A população é enganada ao ser levada a acreditar que a guerra contra o crime pode ser vencida nas favelas. Trata-se apenas de ação midiática — uma tentativa de exibir autoridade onde não há inteligência nem eficácia.Um dito atribuído a Albert Einstein afirma: “A definição de insanidade é fazer sempre a mesma coisa e esperar resultados diferentes”. É uma descrição perfeita da política falida de segurança pública do Rio de Janeiro.

Vivo na cidade desde 2012 e, nesse tempo, publiquei com frequência, a cada dois ou três anos, reportagens sobre operações policiais em favelas que deixaram um número cada vez maior de mortos. Sempre houve policiais entre as vítimas – e sempre surgiram, logo depois, relatos de execuções cometidas por agentes do Estado.

As imagens da violência circularam pelo mundo inteiro, com manchetes como “Guerra no Rio” – e consolidaram a percepção do Brasil como um país violento e caótico, cuja política e sociedade seriam incapazes de resolver problemas de forma civilizada.

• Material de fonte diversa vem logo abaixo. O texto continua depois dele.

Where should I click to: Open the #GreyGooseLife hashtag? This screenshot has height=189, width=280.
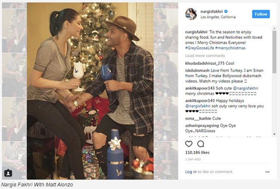199,48
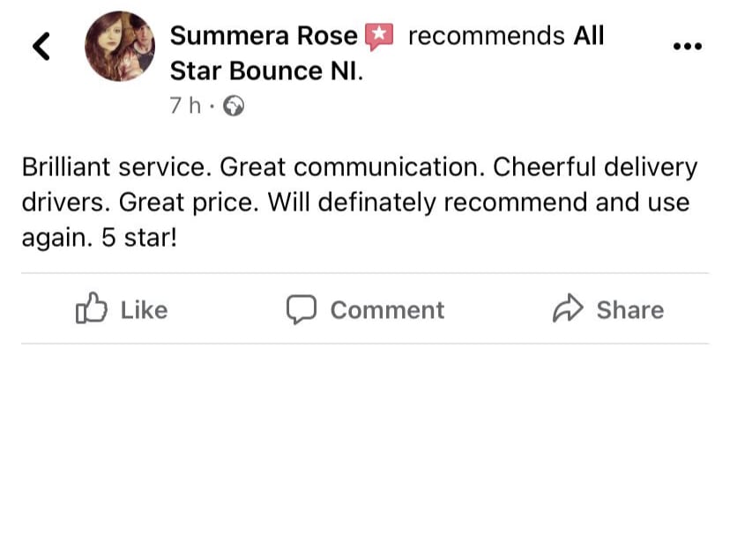Click the word "recommends" in the header

point(486,36)
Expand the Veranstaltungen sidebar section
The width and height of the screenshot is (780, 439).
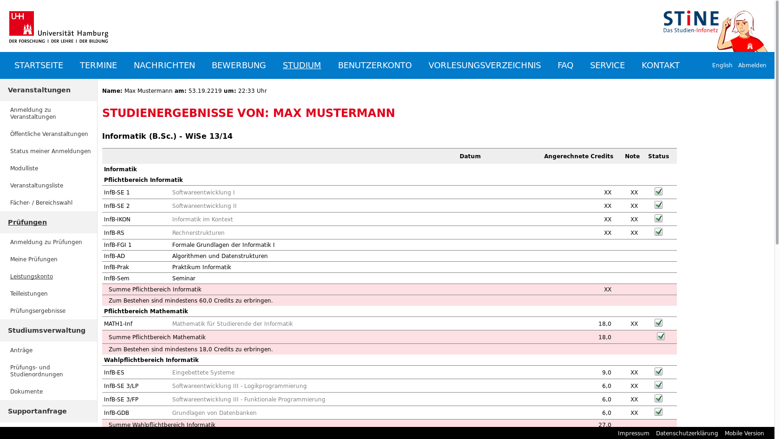(x=39, y=90)
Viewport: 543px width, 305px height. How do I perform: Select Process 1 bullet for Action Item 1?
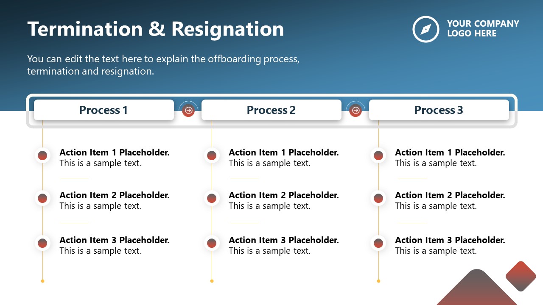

As ações deixaram famílias e comunidades traumatizadas, e sempre se seguiram debates polarizados entre direita e esquerda sobre quem seriam as verdadeiras vítimas desses confrontos: moradores ou policiais?

Essas discussões duravam três ou quatro dias, até que outro assunto ganhasse prioridade — até que uma nova operação policial voltasse a produzir números recordes de mortos e imagens ainda mais brutais.

Foi o que aconteceu nesta semana, quando a tentativa de cumprir diversos mandados de prisão contra líderes da facção criminosa Comando Vermelho (CV) nos complexos do Alemão e da Penha terminou em desastre, com um número de mortos e feridos que superou de longe tudo o que já se havia visto antes.

Raramente o mundo presenciou cenas tão brutais vindas do Brasil como as dos 50 a 60 corpos seminus alinhados no asfalto, cercados por moradores — entre eles, crianças.

Imagens de insanidade

Ao contrário do que afirmam agora políticos da extrema direita, como o governador do Rio, Cláudio Castro, essas não são imagens de sucesso no combate ao crime organizado. São imagens da insanidade!

Um Estado incapaz de cumprir mandados de prisão sem provocar condições de guerra, com mais de uma centena de mortos (inclusive agentes seus), que mergulha uma das maiores metrópoles da América Latina em medo e caos — esse Estado fracassou. Ele abandonou grande parte da sua população pobre ao domínio do crime organizado e, agora, responde apenas com violência.

É a pior das respostas, porque não leva a lugar algum. O site The Intercept resumiu bem: “A pior operação policial do Rio de Janeiro é sempre a próxima.”

Foi em 2010 que os complexos de favelas do Alemão e da Penha, com suas dezenas de milhares de moradores, foram ocupados pela polícia. A maioria dos membros do Comando Vermelho fugiu, e os policiais hastearam a bandeira do Brasil sobre o mar de casas.

Quando as Unidades de Polícia Pacificadora (UPPs) foram instaladas, parecia realmente que o Estado — às vésperas da Copa do Mundo de 2014 e dos Jogos Olímpicos de 2016 — finalmente assumiria responsabilidade pelas enormes áreas pobres das quais esteve ausente por décadas.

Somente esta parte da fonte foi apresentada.